Gilles Gascon : vous faites bien de parler des vélos. Ça fait six ans que je réclame des stations vélos. Mais je n’ai jamais dit que j’étais contre le vélo. Ces pistes, ces points vélos, n’ont jamais été discutés sur mon territoire. Vous savez qu’il y a 40 % des Grands Lyonnais et des emplois qui ne sont pas desservis par des transports structurants. Donc les quais sont extrêmement importants, et ça, j’en conviens parfaitement. Mais vous n’avez pas que les quais dans la Métropole de Lyon.

Pour finir, rééquilibrer : ce qui était reproché, c’était que, finalement, le réseau vélo ne permettait pas de desservir tous les usages. C’est une dimension que vous avez intégrée ?

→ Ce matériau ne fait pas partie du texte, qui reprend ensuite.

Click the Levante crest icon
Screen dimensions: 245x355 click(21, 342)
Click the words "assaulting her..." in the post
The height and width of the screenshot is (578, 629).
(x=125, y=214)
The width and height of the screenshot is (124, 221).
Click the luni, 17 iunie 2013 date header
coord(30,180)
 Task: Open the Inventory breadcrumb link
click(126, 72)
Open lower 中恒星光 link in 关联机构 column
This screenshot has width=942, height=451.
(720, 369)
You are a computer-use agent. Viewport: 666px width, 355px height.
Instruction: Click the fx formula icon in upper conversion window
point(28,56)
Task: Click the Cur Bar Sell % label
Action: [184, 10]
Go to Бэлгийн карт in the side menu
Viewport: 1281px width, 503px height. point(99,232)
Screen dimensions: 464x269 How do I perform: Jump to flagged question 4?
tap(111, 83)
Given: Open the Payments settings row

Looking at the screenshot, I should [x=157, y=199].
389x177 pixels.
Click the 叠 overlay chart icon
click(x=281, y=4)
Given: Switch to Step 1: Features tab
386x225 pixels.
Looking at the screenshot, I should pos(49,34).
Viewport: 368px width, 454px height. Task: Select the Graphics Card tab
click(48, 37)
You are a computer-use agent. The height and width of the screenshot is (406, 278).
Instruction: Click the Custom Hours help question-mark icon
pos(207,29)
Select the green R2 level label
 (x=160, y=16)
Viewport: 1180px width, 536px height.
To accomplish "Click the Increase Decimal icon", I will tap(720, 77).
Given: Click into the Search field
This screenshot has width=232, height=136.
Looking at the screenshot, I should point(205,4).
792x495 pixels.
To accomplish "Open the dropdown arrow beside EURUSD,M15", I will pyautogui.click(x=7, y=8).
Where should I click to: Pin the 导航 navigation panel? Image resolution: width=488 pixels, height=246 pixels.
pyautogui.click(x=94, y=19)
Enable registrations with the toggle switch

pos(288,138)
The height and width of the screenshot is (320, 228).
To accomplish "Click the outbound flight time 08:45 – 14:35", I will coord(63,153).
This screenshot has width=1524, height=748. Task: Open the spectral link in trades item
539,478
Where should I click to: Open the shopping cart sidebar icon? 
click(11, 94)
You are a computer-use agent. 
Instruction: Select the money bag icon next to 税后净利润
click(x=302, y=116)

Vinciane Brunel : Le réseau vélo ne permet pas forcément d’aller sur les zones industrielles. Tout dépend de la distance. Bien sûr, tout dépend de l’usage, évidemment. On n’a jamais dit qu’il fallait faire tout du vélo. L’important, c’est la mobilité pour tous, donc le partage de l’espace public. Et c’est vrai que Lyon, en tant que grande ville, avait un retard assez important, par rapport aux grandes villes européennes, sur la question des pistes cyclables. Et on voit bien, avec l’explosion de l’usage, qu’il y avait un vrai besoin. Donc c’est ça, la problématique. Et moi, pendant six ans, je vous ai entendu dire des « oui, mais ». C’est-à-dire : oui, on veut bien, mais pas là. Oui, on veut bien, mais pas comme ça. Ça s’appelle la concertation ? Non. Ça s’appelle une fausse volonté, monsieur Gascon. Ça s’appelle la fausse volonté : c’est-à-dire que vous ne dites pas : « Je suis contre le vélo », parce que vous savez que c’est compliqué, mais vous ne faites rien pour le faciliter.